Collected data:

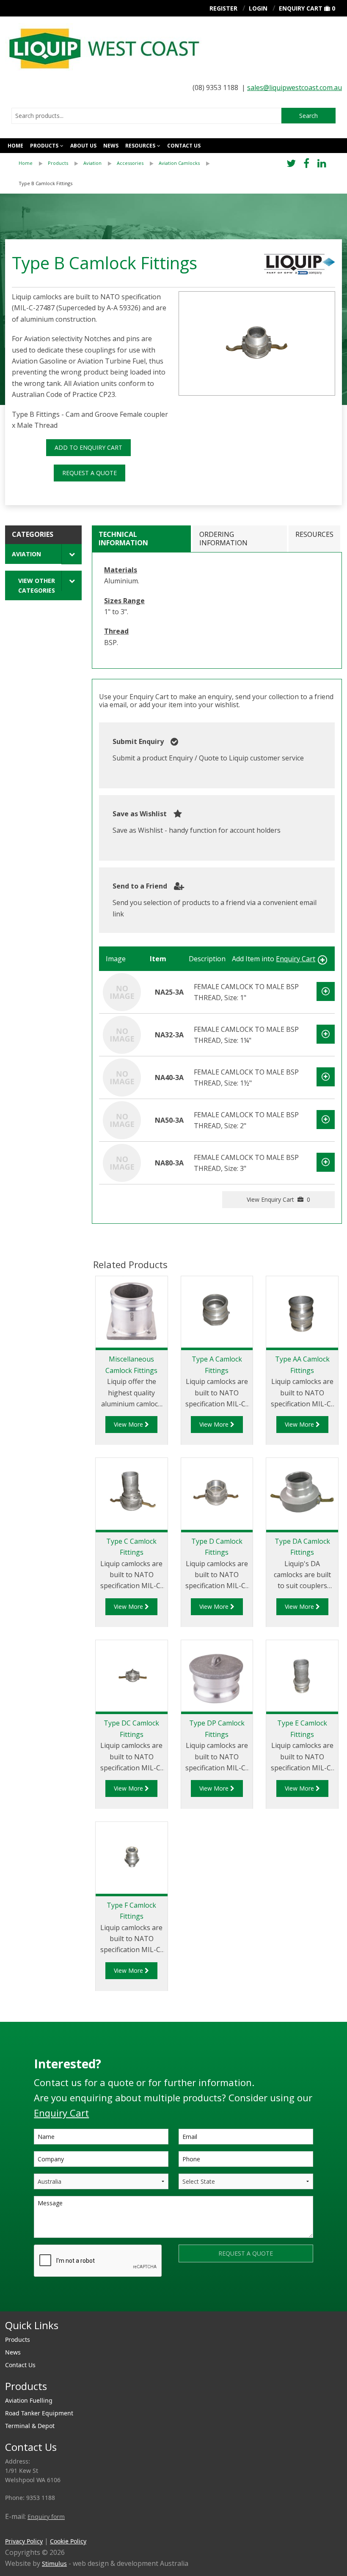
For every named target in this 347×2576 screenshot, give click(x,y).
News (110, 145)
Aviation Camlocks (179, 163)
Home (15, 145)
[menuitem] (33, 163)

# EXERCISE:
Omit all images when repeating the data above exactly.

# WRITTEN ANSWER:
For every named target in this 347×2576 screenshot, give click(x,y).
News (110, 145)
Aviation Camlocks (179, 163)
Home (15, 145)
[menuitem] (33, 163)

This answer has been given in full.